Exercise prompt: In the forum post on fine-tuning GPT-2 for summarization, set down the passage from "How to train" to "model_max_length = 512)" word for word.

Selected text:
#####

How to train GPT-2 for text summarization?

I have scrapped some data wherein I have some text paragraphs followed by one line summary. I am trying to finetune GPT-2 using this dataset for text summarization. I followed the demo available for text summarization at link - It works perfectly fine, however, uses T5 model. So, I replaced T5 model and corresponding tokenzier with ‘GPT-2 medium’ model and GPT tokenizer. The data preprocessing code I used is exactly the same as the one given for T5 as in the tutorial referenced above. But, it does not work and throws errors.
Below is the code I am using :

# define tokenizer
tokenizer = AutoTokenizer.from_pretrained("gpt2-medium", model_max_length = 512)

# define model
# model = AutoModelForSeq2SeqLM.from_pretrained("gpt2-medium")
model = GPT2LMHeadModel.from_pretrained('gpt2-medium', pad_token_id=tokenizer.eos_token_id)

# preprocess input
prefix = "summarize: "
def preprocess_function(examples):
  inputs = [ prefix + doc for doc in examples['abstract'] ]
  model_inputs = tokenizer(inputs, max_length=512)

  labels = tokenizer(text_target=examples['title'], max_length=128)

#####

Data records:
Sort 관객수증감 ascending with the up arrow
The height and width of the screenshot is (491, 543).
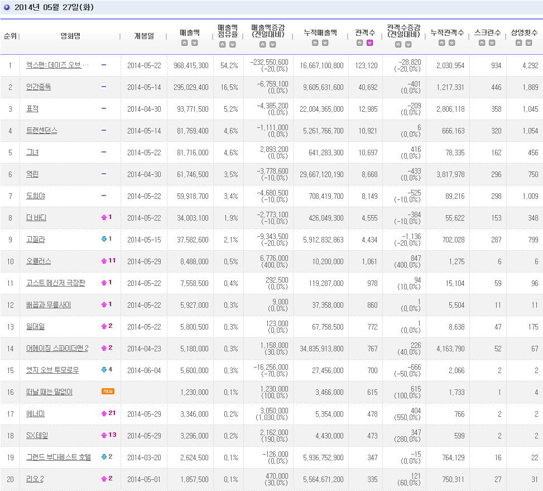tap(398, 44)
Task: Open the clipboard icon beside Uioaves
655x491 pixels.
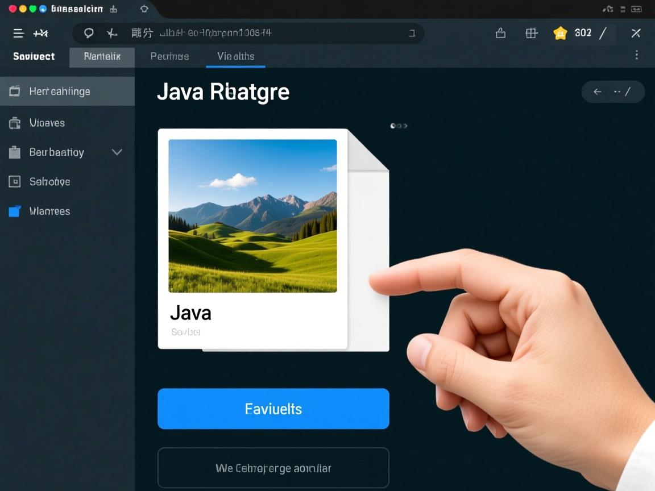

#####

Solution:
How to train GPT-2 for text summarization?

I have scrapped some data wherein I have some text paragraphs followed by one line summary. I am trying to finetune GPT-2 using this dataset for text summarization. I followed the demo available for text summarization at link - It works perfectly fine, however, uses T5 model. So, I replaced T5 model and corresponding tokenzier with ‘GPT-2 medium’ model and GPT tokenizer. The data preprocessing code I used is exactly the same as the one given for T5 as in the tutorial referenced above. But, it does not work and throws errors.
Below is the code I am using :

# define tokenizer
tokenizer = AutoTokenizer.from_pretrained("gpt2-medium", model_max_length = 512)